* Required work:
Extract from the entries below, exactly as given, only the lines from the line containing "www.flaticon.com (166, 2573)" to the line containing "용태순 (812, 1176)", both lines included.

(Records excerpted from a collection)
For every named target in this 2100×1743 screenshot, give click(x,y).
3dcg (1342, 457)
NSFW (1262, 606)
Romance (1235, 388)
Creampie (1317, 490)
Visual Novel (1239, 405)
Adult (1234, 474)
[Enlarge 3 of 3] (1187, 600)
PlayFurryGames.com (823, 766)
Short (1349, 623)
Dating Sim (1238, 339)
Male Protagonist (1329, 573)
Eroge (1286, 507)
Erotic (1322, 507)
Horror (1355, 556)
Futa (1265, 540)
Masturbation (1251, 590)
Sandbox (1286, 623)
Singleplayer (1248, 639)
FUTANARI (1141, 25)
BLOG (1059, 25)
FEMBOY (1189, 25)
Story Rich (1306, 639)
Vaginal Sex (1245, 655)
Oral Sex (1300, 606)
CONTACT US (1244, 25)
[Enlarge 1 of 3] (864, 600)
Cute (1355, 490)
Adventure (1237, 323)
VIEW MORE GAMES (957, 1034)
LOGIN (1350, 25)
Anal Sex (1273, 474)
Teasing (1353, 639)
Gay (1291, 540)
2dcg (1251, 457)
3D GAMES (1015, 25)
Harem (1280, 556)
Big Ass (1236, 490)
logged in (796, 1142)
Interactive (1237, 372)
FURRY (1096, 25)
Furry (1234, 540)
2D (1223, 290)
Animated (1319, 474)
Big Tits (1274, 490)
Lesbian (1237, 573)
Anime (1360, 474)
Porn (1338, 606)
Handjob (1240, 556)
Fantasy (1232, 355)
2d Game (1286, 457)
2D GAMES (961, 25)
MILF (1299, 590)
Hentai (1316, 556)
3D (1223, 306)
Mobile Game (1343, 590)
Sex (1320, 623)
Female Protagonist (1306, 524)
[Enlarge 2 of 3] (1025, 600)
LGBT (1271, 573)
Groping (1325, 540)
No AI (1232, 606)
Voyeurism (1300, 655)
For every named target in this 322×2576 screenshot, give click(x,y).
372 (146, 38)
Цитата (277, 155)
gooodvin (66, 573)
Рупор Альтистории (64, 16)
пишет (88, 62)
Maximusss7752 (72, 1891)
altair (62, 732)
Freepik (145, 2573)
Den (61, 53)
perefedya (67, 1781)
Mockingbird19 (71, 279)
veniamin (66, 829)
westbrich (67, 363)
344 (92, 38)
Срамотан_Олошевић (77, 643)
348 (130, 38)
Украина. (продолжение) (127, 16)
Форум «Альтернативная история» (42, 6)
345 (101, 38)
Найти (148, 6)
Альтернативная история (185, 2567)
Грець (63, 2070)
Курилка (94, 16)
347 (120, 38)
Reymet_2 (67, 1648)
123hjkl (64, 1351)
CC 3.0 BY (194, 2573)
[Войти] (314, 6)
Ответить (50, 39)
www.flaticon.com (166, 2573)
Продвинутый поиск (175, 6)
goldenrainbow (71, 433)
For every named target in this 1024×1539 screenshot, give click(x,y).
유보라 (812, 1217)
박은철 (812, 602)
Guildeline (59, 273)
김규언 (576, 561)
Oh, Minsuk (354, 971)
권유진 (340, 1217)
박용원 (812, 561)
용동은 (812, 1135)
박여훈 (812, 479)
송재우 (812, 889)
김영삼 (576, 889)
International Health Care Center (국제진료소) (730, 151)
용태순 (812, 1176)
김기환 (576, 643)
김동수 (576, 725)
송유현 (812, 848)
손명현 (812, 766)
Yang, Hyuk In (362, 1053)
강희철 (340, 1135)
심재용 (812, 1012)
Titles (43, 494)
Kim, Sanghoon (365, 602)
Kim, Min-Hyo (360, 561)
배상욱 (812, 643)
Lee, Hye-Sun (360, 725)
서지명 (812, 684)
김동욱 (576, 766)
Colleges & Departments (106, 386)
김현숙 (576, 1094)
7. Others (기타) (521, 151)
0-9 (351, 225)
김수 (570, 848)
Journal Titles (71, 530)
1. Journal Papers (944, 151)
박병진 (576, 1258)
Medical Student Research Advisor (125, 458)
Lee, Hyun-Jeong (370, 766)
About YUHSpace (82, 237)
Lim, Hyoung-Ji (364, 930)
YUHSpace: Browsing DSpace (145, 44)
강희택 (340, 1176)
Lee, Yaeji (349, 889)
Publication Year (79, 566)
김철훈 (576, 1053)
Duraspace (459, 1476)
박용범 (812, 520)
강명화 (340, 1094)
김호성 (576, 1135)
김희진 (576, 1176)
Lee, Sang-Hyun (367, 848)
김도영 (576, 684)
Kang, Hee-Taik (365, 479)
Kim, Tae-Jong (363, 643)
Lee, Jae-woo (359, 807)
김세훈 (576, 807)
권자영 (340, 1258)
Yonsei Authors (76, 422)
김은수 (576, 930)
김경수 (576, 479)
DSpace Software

* Exercise solution:
www.flaticon.com (166, 2573)
Продвинутый поиск (175, 6)
goldenrainbow (71, 433)
For every named target in this 1024×1539 screenshot, give click(x,y).
유보라 (812, 1217)
박은철 (812, 602)
Guildeline (59, 273)
김규언 (576, 561)
Oh, Minsuk (354, 971)
권유진 (340, 1217)
박용원 (812, 561)
용동은 (812, 1135)
박여훈 (812, 479)
송재우 (812, 889)
김영삼 (576, 889)
International Health Care Center (국제진료소) (730, 151)
용태순 (812, 1176)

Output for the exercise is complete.